Matching of Water Breakthroughs in a Low-Resistivity Oil Reservoir Using Permeability Anisotropy

Abstract

In a mature middle and lower Gharif field in Oman, uncertainties surrounding initial water saturation and early water breakthroughs of unknown sources and paths suggest the presence of significant bypassed oil. In order to determine the areas with remaining oil, petrophysical and logging data of seven wells were processed using Techlog software and imported into Petrel software for modelling and simulation. Porosity was calculated using the Electric Propagation Time log and was utilized to evaluate the presence of oil, particularly in the upper tight zone of the formation.

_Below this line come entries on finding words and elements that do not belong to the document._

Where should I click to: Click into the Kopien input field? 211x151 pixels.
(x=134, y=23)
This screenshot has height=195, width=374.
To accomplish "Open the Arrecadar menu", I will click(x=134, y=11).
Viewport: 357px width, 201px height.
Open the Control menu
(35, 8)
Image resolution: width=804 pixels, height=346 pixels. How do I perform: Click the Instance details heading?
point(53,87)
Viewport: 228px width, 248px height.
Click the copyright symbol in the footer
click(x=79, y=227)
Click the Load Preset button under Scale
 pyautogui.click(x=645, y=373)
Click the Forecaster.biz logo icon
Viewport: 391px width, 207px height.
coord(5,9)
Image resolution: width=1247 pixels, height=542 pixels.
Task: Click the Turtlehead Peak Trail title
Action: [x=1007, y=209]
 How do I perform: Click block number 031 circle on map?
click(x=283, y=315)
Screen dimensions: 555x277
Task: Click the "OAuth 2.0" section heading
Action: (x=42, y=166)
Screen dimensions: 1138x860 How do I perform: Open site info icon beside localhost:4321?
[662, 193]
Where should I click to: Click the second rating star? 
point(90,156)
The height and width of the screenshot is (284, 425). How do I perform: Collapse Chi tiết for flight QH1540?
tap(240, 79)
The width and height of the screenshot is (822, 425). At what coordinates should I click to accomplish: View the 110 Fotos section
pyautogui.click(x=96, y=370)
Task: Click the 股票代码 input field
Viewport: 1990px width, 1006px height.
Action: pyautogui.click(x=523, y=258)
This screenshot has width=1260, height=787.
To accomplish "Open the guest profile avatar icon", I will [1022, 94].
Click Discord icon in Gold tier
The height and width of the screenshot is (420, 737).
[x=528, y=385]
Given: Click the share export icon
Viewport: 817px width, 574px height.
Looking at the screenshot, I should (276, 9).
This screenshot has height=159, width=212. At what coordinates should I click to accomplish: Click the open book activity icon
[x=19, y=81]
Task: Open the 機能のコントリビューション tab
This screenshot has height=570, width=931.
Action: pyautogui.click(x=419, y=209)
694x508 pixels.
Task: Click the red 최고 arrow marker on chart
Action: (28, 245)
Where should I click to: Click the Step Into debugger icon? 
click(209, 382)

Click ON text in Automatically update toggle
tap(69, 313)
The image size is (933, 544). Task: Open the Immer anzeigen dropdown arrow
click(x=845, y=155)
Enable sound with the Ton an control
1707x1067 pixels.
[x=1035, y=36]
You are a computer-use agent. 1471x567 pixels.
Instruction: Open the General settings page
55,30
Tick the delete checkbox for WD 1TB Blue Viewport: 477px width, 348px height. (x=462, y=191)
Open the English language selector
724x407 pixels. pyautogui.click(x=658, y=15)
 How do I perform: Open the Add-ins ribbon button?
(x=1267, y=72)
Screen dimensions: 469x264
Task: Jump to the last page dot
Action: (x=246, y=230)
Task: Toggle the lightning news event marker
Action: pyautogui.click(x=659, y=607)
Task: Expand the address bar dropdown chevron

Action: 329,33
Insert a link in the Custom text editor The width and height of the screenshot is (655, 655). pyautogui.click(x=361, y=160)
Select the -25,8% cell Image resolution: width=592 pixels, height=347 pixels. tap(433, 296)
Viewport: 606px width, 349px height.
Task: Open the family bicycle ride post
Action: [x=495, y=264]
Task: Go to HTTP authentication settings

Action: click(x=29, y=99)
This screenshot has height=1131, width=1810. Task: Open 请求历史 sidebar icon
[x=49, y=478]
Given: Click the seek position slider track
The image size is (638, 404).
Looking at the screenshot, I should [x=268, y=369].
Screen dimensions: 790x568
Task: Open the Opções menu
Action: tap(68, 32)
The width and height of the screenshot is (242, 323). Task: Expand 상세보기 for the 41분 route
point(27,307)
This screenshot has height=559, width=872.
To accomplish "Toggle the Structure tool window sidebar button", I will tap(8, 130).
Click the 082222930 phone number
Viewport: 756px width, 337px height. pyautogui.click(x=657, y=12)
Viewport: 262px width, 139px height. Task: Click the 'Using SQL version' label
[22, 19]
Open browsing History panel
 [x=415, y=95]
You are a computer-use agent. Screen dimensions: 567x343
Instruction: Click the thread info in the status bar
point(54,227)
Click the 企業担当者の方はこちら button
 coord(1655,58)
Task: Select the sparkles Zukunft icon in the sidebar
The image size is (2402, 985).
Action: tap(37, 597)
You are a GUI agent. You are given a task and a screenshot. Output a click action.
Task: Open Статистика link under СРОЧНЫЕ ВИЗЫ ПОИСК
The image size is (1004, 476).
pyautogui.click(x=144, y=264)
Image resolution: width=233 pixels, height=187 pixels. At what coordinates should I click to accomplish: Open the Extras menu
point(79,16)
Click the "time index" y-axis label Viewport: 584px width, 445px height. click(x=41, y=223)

Despite the low resistivity readings in the highly porous layers, caused by good network connectivity and high formation water salinity, the resistivity contrast was sufficient to differentiate them from the oil zone. However, the calculated water saturation (Sw) in the tight top oil zone was high, consistent with the observed water production in the field. To improve the match between production data and simulation results, sensitivity analyses were conducted on various permeability anisotropy and relative permeability values within the model. The analyses showed that core-derived permeability anisotropy (vertical to horizontal ratio of 1:1) yielded a better history match for water production compared to the conventionally used value of 1:10. Water saturation maps were generated at the start and the end of production to highlight saturation distribution within the reservoirs. The maps revealed that in the lower porous part, the oil was fully depleted around the wells but remained trapped in the undrilled areas.